The daily deals industry was at one point ostensibly filled with enough opportunity to yield something akin to Facebook-sized success stories of growth. But Groupon stands as the lone giant in the field and it also is not profitable. It has 200 million subscribers and reported an operational loss of $5.4 million on $757.1 million of revenue in the third quarter. Living Social in its most recent quarter reported a loss of $32 million on revenue of $64 million.
LivingSocial recently sold its international business to Groupon.
"Local is a hard nut to crack, and it's different from traditional business. Many companies have found that scaling it requires a touch they don't have. To have thousands of people calling local merchants to understand what they need, that's tough," said Bhatia.

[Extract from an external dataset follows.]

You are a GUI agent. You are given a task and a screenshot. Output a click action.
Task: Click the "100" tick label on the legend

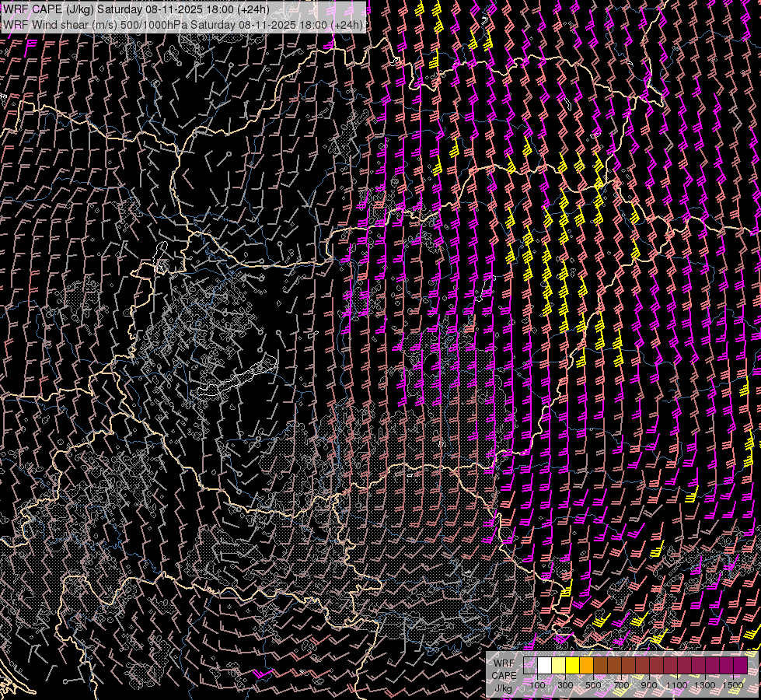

Thakar is still quite new in his post, with not even three full months under his belt at the company, and is implementing some strategic shifts.
"They're shifting the focus away from daily deals," said Bhatia. "They won’t require the same level of sales force. It's a high touch business, and fewer deals means fewer people to call merchants. This seemed inevitable given the run rate of revenue — it was a mismatch for number of employees they had. This is a good decision for the company, but it's unfortunate for the people who lost their jobs."